Image d'illustration - Un supermarché à Balma, près de Toulouse, le 7 décembre 2022

Image d'illustration - Un supermarché à Balma, près de Toulouse, le 7 décembre 2022 - Lionel BONAVENTURE © 2019 AFP

Feu vert au projet de loi Descrozaille. Députés et sénateurs ont fini par s’accorder ce mercredi sur ce texte, qui provoque l’ire de la grande distribution.

Le député Frédéric Descrozaille souffle, en ce milieu d’après-midi.

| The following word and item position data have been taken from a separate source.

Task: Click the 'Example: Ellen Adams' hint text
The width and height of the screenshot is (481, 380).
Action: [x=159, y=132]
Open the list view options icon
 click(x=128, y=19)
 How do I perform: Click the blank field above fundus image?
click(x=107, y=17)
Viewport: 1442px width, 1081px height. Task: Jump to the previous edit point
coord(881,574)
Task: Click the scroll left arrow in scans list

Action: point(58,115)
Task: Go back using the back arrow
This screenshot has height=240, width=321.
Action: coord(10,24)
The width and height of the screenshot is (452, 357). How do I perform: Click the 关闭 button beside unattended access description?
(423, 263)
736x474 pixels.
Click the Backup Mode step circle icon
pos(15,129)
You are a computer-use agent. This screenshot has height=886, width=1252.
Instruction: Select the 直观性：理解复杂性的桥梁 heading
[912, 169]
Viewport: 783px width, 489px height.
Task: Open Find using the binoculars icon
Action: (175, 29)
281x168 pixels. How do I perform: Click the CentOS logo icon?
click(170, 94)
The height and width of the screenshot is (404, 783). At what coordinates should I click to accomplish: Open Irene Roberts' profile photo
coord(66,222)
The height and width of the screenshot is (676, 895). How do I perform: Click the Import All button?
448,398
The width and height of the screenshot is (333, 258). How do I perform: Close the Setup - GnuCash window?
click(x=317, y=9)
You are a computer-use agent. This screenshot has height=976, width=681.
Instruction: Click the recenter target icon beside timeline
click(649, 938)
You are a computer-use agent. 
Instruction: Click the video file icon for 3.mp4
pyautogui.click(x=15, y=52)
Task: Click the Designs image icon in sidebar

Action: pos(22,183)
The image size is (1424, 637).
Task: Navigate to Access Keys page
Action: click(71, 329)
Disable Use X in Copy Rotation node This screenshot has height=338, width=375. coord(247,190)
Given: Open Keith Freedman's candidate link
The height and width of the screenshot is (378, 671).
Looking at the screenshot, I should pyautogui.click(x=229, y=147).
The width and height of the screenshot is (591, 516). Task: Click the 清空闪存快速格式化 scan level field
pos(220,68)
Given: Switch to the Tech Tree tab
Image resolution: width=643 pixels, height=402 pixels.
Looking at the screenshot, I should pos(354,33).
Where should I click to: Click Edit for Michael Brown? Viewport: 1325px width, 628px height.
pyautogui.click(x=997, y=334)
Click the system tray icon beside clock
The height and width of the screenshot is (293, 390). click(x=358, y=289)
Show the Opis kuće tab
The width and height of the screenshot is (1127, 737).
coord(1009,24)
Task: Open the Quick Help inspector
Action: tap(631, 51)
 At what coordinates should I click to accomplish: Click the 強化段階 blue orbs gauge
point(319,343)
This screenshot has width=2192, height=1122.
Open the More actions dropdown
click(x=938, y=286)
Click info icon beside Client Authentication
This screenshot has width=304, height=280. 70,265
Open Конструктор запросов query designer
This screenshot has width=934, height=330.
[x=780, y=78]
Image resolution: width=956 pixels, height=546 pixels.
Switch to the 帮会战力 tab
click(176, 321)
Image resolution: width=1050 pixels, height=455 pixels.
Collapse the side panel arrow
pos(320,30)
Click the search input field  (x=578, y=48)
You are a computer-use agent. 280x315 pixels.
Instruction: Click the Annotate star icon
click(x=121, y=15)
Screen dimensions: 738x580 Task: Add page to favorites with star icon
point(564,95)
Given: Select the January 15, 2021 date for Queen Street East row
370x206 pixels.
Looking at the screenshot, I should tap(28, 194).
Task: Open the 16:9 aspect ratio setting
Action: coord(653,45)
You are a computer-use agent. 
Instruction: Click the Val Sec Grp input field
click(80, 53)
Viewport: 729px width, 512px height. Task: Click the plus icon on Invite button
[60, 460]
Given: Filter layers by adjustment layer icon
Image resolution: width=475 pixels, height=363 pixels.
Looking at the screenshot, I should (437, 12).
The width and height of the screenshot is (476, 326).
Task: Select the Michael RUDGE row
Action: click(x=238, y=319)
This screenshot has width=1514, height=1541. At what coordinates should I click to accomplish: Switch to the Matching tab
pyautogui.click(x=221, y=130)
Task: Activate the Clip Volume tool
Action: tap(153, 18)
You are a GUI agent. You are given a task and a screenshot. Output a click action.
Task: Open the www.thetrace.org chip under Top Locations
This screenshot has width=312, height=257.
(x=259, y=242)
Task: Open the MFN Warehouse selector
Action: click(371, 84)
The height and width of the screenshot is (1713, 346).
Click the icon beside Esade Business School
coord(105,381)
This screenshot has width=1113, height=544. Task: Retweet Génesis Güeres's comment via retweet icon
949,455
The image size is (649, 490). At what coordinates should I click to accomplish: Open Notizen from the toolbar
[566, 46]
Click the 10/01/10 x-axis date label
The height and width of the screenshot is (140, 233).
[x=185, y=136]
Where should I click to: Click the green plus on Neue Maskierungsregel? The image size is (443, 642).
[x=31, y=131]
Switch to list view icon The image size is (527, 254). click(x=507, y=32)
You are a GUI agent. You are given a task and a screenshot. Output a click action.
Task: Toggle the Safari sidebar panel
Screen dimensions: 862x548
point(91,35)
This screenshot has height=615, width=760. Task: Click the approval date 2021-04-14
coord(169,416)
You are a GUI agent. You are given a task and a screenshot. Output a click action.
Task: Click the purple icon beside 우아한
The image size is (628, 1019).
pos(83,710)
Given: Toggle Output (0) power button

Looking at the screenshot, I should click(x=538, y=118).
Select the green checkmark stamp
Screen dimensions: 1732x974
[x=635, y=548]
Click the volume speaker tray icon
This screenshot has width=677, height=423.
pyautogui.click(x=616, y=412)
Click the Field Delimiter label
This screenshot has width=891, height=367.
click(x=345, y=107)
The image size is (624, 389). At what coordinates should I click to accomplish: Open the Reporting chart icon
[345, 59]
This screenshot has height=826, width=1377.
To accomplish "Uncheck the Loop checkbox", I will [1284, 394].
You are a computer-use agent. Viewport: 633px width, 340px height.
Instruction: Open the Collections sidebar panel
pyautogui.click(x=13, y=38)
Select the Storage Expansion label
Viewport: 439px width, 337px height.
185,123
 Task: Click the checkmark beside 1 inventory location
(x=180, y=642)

Après une matinée de discussions en Commission mixte paritaire, au Sénat, le groupe de députés et de sénateurs désigné s’est accordé sur un texte commun, qui vise à "renforcer l’équilibre dans les relations commerciales entre fournisseurs et distributeurs". À entendre Frédéric Descrozaille, les discussions se sont déroulées de manière constructive, sans anicroche, Sophie Primas, la Présidente de la Commission des Affaires économiques du Sénat, ayant "remarquablement piloté les échanges".

Un projet de loi contesté

Cela ne s’annonçait pourtant pas forcément évident, étant donné les différences de points de vue. Le projet de loi, d’ailleurs, a été plusieurs fois modifié, depuis sa première mouture, par les députés et les sénateurs.

Surtout le fameux article 3, qui définit ce qui se passe en cas de désaccord entre distributeurs et fournisseurs au terme de la période officielle de négociations commerciales le 1er mars. Là, le texte stipule qu’en cas de désaccord, "à titre expérimental", le fournisseur aura le choix entre: faire courir le préavis légal, pour avoir le temps de se retourner ou mettre fin au contrat et cesser les livraisons. Mais ce cas de figure "arrive très peu", estime Fréderic Descrozaille.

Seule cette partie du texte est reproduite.